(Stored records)
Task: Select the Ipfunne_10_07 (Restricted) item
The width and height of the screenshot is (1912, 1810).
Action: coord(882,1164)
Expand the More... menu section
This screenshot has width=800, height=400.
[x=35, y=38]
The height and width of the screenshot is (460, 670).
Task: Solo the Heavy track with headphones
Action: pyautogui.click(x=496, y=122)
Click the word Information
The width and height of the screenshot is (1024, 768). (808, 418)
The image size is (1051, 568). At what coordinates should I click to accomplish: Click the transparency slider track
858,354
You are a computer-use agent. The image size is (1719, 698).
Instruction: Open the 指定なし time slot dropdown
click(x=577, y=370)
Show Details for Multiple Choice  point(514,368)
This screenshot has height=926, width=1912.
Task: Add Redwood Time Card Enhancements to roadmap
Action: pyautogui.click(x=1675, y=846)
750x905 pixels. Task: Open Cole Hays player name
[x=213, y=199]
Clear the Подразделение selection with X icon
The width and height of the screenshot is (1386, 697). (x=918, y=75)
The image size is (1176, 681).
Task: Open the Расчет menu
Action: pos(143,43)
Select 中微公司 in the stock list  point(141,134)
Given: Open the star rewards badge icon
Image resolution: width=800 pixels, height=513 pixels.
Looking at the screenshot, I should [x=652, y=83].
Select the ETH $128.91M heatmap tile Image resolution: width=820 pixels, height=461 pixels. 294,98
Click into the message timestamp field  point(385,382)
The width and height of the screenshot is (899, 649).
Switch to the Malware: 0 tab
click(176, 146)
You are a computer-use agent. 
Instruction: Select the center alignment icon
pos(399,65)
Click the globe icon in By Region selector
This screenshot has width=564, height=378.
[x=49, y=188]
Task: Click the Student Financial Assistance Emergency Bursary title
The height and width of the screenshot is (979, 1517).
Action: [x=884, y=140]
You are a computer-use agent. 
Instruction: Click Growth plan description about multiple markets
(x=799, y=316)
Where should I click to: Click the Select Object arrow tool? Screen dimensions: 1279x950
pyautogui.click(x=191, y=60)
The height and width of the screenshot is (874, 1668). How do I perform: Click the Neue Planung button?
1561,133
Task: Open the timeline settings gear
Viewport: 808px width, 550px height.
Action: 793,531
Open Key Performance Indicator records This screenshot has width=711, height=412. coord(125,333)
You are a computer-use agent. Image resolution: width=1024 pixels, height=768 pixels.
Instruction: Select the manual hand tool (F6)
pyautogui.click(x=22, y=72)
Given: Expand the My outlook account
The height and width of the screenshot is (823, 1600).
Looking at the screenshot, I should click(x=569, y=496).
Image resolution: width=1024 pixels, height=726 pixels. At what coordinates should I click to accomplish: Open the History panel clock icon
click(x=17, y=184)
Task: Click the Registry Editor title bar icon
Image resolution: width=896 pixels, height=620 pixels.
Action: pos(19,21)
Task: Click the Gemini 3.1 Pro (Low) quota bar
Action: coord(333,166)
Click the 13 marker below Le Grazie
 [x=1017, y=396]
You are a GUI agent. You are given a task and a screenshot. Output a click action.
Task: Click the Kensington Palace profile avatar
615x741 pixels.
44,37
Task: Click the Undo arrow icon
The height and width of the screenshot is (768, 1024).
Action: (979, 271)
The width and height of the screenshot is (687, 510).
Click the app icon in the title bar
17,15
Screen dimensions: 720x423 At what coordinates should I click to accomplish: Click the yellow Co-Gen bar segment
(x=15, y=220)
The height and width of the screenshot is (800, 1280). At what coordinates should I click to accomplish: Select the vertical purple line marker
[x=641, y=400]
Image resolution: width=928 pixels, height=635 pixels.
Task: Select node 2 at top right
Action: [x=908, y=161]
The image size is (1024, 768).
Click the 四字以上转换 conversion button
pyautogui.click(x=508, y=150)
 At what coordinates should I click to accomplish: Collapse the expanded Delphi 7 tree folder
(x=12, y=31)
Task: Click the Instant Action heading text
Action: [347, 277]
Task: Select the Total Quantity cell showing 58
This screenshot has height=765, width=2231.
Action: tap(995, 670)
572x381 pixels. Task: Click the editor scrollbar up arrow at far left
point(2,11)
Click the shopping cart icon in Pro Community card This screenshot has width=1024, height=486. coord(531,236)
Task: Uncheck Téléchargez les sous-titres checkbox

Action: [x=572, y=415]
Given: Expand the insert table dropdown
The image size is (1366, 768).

◆ Task directions ◆
Each line of the data must be copied exactly as it appears.

◆ Your response ◆
Task: Select the Ipfunne_10_07 (Restricted) item
The width and height of the screenshot is (1912, 1810).
Action: coord(882,1164)
Expand the More... menu section
This screenshot has width=800, height=400.
[x=35, y=38]
The height and width of the screenshot is (460, 670).
Task: Solo the Heavy track with headphones
Action: pyautogui.click(x=496, y=122)
Click the word Information
The width and height of the screenshot is (1024, 768). (808, 418)
The image size is (1051, 568). At what coordinates should I click to accomplish: Click the transparency slider track
858,354
You are a computer-use agent. The image size is (1719, 698).
Instruction: Open the 指定なし time slot dropdown
click(x=577, y=370)
Show Details for Multiple Choice  point(514,368)
This screenshot has height=926, width=1912.
Task: Add Redwood Time Card Enhancements to roadmap
Action: pyautogui.click(x=1675, y=846)
750x905 pixels. Task: Open Cole Hays player name
[x=213, y=199]
Clear the Подразделение selection with X icon
The width and height of the screenshot is (1386, 697). (x=918, y=75)
The image size is (1176, 681).
Task: Open the Расчет menu
Action: pos(143,43)
Select 中微公司 in the stock list  point(141,134)
Given: Open the star rewards badge icon
Image resolution: width=800 pixels, height=513 pixels.
Looking at the screenshot, I should [x=652, y=83].
Select the ETH $128.91M heatmap tile Image resolution: width=820 pixels, height=461 pixels. 294,98
Click into the message timestamp field  point(385,382)
The width and height of the screenshot is (899, 649).
Switch to the Malware: 0 tab
click(176, 146)
You are a computer-use agent. 
Instruction: Select the center alignment icon
pos(399,65)
Click the globe icon in By Region selector
This screenshot has width=564, height=378.
[x=49, y=188]
Task: Click the Student Financial Assistance Emergency Bursary title
The height and width of the screenshot is (979, 1517).
Action: [x=884, y=140]
You are a computer-use agent. 
Instruction: Click Growth plan description about multiple markets
(x=799, y=316)
Where should I click to: Click the Select Object arrow tool? Screen dimensions: 1279x950
pyautogui.click(x=191, y=60)
The height and width of the screenshot is (874, 1668). How do I perform: Click the Neue Planung button?
1561,133
Task: Open the timeline settings gear
Viewport: 808px width, 550px height.
Action: 793,531
Open Key Performance Indicator records This screenshot has width=711, height=412. coord(125,333)
You are a computer-use agent. Image resolution: width=1024 pixels, height=768 pixels.
Instruction: Select the manual hand tool (F6)
pyautogui.click(x=22, y=72)
Given: Expand the My outlook account
The height and width of the screenshot is (823, 1600).
Looking at the screenshot, I should click(x=569, y=496).
Image resolution: width=1024 pixels, height=726 pixels. At what coordinates should I click to accomplish: Open the History panel clock icon
click(x=17, y=184)
Task: Click the Registry Editor title bar icon
Image resolution: width=896 pixels, height=620 pixels.
Action: pos(19,21)
Task: Click the Gemini 3.1 Pro (Low) quota bar
Action: coord(333,166)
Click the 13 marker below Le Grazie
 [x=1017, y=396]
You are a GUI agent. You are given a task and a screenshot. Output a click action.
Task: Click the Kensington Palace profile avatar
615x741 pixels.
44,37
Task: Click the Undo arrow icon
The height and width of the screenshot is (768, 1024).
Action: (979, 271)
The width and height of the screenshot is (687, 510).
Click the app icon in the title bar
17,15
Screen dimensions: 720x423 At what coordinates should I click to accomplish: Click the yellow Co-Gen bar segment
(x=15, y=220)
The height and width of the screenshot is (800, 1280). At what coordinates should I click to accomplish: Select the vertical purple line marker
[x=641, y=400]
Image resolution: width=928 pixels, height=635 pixels.
Task: Select node 2 at top right
Action: [x=908, y=161]
The image size is (1024, 768).
Click the 四字以上转换 conversion button
pyautogui.click(x=508, y=150)
 At what coordinates should I click to accomplish: Collapse the expanded Delphi 7 tree folder
(x=12, y=31)
Task: Click the Instant Action heading text
Action: [347, 277]
Task: Select the Total Quantity cell showing 58
This screenshot has height=765, width=2231.
Action: tap(995, 670)
572x381 pixels. Task: Click the editor scrollbar up arrow at far left
point(2,11)
Click the shopping cart icon in Pro Community card This screenshot has width=1024, height=486. coord(531,236)
Task: Uncheck Téléchargez les sous-titres checkbox

Action: [x=572, y=415]
Given: Expand the insert table dropdown
The image size is (1366, 768).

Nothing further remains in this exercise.